[Set problem]: Recast the rows below, from the first line through the line containing "Action: 113,554", inclusive, as a Markdown table with the columns Number and Entry. Number each line in order and skip any blank lines.

[Stored data]:

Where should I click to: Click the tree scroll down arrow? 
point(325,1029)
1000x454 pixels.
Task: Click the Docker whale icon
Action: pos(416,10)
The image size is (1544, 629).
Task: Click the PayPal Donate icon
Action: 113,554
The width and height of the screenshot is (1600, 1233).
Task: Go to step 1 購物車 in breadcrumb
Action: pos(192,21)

[Result for this task]:
| Number | Entry |
|---|---|
| 1 | Where should I click to: Click the tree scroll down arrow?  |
| 2 | point(325,1029) |
| 3 | 1000x454 pixels. |
| 4 | Task: Click the Docker whale icon |
| 5 | Action: pos(416,10) |
| 6 | The image size is (1544, 629). |
| 7 | Task: Click the PayPal Donate icon |
| 8 | Action: 113,554 |